STORED ROWS:
========
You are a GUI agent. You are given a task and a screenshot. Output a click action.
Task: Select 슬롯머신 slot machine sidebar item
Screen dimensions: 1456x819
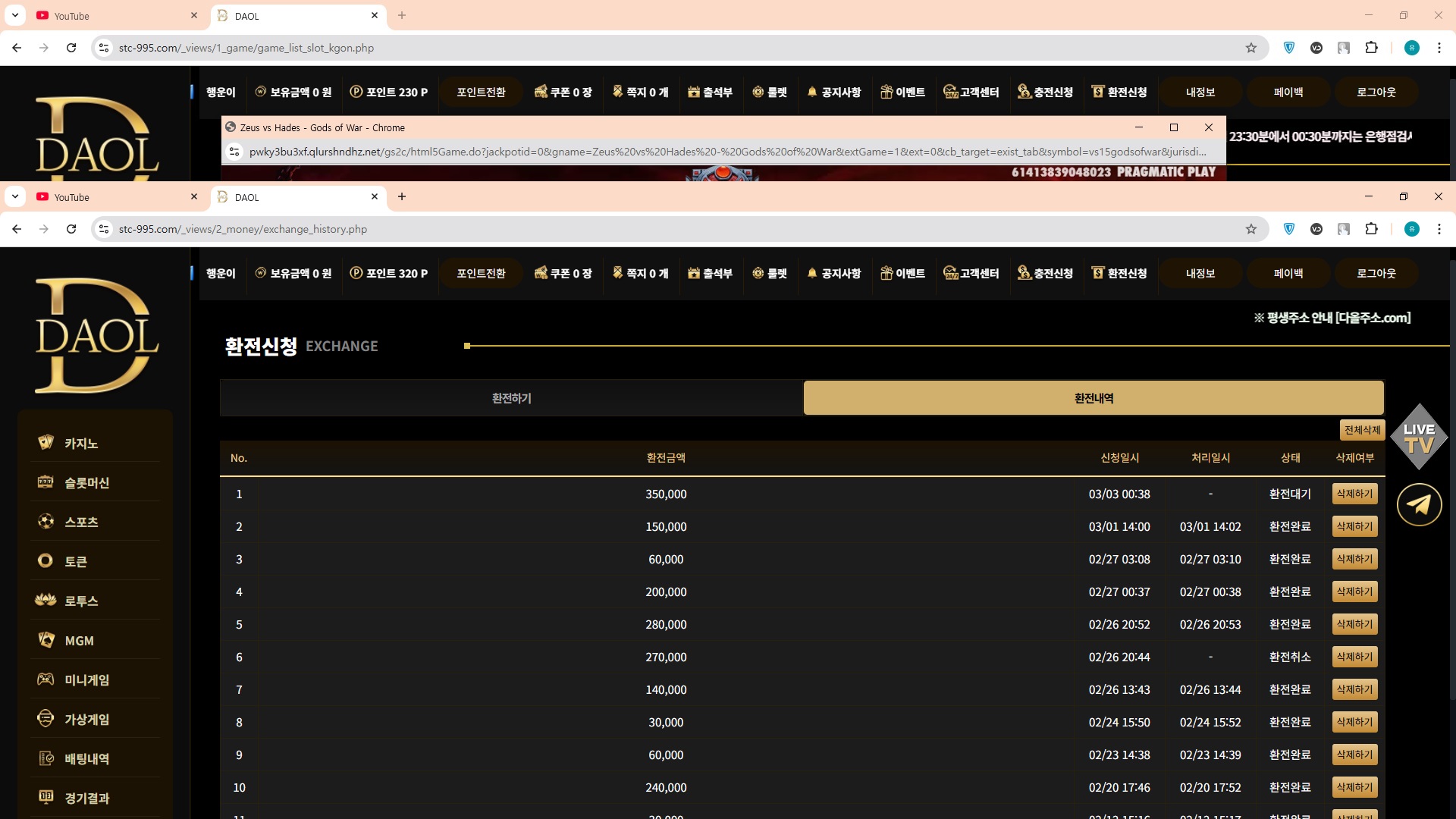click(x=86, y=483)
========
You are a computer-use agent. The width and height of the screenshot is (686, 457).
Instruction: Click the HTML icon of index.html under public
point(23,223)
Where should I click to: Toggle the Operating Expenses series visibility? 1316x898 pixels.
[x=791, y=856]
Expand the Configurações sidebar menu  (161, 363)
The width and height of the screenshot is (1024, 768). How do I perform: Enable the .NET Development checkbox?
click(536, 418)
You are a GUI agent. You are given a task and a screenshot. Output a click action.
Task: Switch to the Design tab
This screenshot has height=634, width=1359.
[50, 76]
========
WHAT THE EXERCISE ASKS: Write out again the lines running from the line with "You are a computer-use" to the line with "[x=791, y=856]", requests included, and raise every coordinate in the answers by 7.

EXERCISE ANSWER:
You are a computer-use agent. The width and height of the screenshot is (686, 457).
Instruction: Click the HTML icon of index.html under public
point(30,230)
Where should I click to: Toggle the Operating Expenses series visibility? 1316x898 pixels.
[x=798, y=863]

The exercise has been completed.